(Pixel coordinate grounding data)
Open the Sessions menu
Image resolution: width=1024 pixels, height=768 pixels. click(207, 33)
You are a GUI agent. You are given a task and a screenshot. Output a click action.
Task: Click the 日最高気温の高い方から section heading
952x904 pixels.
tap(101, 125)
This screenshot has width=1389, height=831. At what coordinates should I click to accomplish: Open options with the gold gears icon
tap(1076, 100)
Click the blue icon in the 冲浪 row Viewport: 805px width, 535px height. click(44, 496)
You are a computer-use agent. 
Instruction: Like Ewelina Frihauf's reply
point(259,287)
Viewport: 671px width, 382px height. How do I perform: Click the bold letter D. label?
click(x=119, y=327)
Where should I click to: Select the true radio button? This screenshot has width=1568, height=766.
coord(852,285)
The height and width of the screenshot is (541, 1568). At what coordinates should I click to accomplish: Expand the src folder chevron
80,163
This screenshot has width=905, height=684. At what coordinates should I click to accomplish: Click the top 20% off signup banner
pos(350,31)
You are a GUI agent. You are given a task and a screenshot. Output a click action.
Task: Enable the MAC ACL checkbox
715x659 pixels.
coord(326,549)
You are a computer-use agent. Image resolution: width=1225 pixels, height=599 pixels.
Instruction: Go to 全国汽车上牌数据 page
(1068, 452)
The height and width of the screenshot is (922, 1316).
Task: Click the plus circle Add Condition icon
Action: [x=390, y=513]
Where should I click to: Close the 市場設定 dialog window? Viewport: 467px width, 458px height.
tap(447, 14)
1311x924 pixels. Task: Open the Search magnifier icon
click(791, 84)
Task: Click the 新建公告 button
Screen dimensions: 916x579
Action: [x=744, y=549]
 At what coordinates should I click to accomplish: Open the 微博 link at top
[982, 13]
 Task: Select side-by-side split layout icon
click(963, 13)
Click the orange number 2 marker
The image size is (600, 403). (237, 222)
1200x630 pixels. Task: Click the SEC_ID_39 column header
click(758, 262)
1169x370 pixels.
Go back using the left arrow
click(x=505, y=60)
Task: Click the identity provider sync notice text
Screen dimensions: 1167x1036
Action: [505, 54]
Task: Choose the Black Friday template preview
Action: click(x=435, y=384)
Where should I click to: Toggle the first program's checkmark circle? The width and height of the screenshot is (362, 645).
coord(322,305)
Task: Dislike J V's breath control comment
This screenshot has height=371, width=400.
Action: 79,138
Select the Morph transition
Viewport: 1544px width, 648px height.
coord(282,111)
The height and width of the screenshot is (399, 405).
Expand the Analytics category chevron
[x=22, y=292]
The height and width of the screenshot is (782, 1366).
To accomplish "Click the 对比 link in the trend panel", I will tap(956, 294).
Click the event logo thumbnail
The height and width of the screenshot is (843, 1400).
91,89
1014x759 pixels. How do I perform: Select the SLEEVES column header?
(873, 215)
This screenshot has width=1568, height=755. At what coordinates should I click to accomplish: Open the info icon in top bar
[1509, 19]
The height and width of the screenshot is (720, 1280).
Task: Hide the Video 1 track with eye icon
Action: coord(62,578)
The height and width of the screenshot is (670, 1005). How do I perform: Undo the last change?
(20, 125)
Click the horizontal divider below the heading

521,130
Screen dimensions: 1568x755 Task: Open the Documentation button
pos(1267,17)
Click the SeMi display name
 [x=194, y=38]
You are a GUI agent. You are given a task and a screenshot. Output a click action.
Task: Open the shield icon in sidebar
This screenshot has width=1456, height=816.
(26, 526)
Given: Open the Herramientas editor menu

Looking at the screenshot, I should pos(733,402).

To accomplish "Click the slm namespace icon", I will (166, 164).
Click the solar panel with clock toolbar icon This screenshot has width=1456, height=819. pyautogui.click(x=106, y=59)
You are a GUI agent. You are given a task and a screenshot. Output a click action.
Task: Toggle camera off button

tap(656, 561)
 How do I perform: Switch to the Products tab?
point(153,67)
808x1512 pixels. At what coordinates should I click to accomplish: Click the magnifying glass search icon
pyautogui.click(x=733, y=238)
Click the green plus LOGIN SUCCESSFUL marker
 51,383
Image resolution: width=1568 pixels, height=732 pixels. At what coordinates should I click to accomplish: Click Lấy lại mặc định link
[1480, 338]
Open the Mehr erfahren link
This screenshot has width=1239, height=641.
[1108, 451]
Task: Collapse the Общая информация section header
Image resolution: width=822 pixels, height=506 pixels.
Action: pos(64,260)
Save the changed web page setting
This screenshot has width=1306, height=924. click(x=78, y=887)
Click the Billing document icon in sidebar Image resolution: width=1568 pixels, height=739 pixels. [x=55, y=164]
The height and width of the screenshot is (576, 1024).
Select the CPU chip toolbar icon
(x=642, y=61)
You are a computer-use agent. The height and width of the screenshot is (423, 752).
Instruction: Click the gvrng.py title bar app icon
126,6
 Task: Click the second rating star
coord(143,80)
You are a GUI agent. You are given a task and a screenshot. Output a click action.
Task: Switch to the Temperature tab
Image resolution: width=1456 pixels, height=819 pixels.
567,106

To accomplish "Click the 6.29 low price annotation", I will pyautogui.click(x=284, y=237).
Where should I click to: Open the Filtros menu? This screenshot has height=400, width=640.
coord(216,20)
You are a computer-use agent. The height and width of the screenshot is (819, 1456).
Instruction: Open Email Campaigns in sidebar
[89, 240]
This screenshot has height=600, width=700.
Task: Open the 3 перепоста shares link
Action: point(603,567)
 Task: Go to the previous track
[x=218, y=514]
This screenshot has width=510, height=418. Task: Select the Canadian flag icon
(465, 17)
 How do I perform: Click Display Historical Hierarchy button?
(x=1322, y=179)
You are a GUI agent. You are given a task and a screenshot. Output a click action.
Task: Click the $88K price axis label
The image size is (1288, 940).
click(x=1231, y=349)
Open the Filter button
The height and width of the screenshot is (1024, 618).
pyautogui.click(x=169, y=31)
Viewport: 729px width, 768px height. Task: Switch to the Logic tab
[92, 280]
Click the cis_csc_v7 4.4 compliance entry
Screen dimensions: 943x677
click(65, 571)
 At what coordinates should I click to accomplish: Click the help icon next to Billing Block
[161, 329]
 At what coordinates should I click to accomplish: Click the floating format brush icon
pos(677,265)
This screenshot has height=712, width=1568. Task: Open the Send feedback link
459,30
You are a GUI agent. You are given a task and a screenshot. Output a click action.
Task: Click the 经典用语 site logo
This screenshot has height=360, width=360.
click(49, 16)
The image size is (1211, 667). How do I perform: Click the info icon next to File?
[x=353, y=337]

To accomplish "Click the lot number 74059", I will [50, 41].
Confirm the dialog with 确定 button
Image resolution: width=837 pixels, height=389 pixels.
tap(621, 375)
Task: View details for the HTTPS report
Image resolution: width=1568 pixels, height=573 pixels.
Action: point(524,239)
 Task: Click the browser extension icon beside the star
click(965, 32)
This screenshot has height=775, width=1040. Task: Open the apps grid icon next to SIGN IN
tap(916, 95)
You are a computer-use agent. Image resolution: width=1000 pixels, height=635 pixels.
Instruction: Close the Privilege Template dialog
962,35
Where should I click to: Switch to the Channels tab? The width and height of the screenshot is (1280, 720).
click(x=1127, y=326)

*Required work*: Copy all lines of the records in which the string "computer" can be found.

*Response to the exercise*:
You are a computer-use agent. 
You are a computer-use agent. Image resolution: width=1225 pixels, height=599 pixels.
You are a computer-use agent. The height and width of the screenshot is (423, 752).
You are a computer-use agent. The height and width of the screenshot is (819, 1456).
You are a computer-use agent. Image resolution: width=1000 pixels, height=635 pixels.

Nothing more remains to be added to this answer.